Indonesian actress and producer (1923–1992)

Elly Joenara (Perfected Spelling: Elly Yunara; 3 November 1923 – 30 May 1992) was an Indonesian film actress who later became a producer. She was the wife of producer Djamaluddin Malik.

==Biography==
Joenara was born in Straits Settlements (modern-day Singapore) on 3 November 1923. She completed an elementary education at a Hollandsch-Inlandsche School, a Dutch-run school for pribumi students, the Dutch East Indies.

Joenara made her film debut in Pah Wongso Pendekar Boediman, a 1940 detective film produced and directed by Jo Eng Sek of Star Film. In the film she played Siti, the romantic partner of a character portrayed by Mohamad Arief. She remained with the company for its further productions, including Tjioeng Wanara (from a Sundanese legend), Lintah Darat, and Ajah Berdosa. By 1942 she is recorded as acting in one film produced by Tan's Film under Tan Khoen Yauw, Aladin dengan Lampu Wasiat (Aladdin and the Magic Lamp).
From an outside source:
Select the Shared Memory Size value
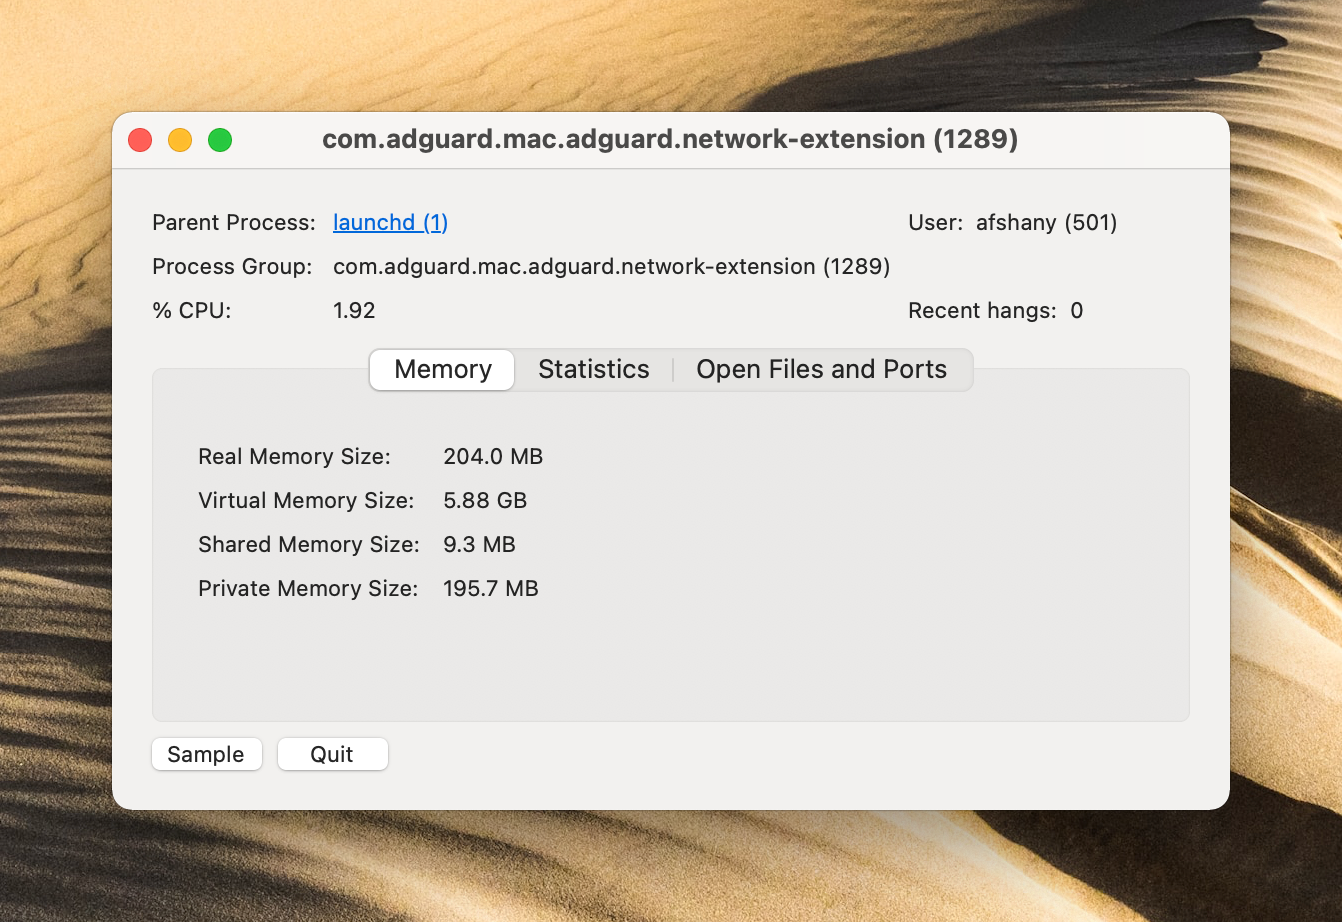Viewport: 1342px width, 922px height. pos(479,544)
The Japanese occupied the Indies in March 1942, closing all but one film studio in the colony. Production of Aladin dengan Lampu Wasiat stopped; the film would only be released in 1950, after the occupation and national revolution. During the occupation Yunara acted in theatre, going from troupe to troupe; she was part of the troupes Warnasari, Matahari, and Jawa Ehai. By 1949, when the Dutch recognised an independent Indonesia, Yunara had married stage manager turned film producer Djamaluddin Malik.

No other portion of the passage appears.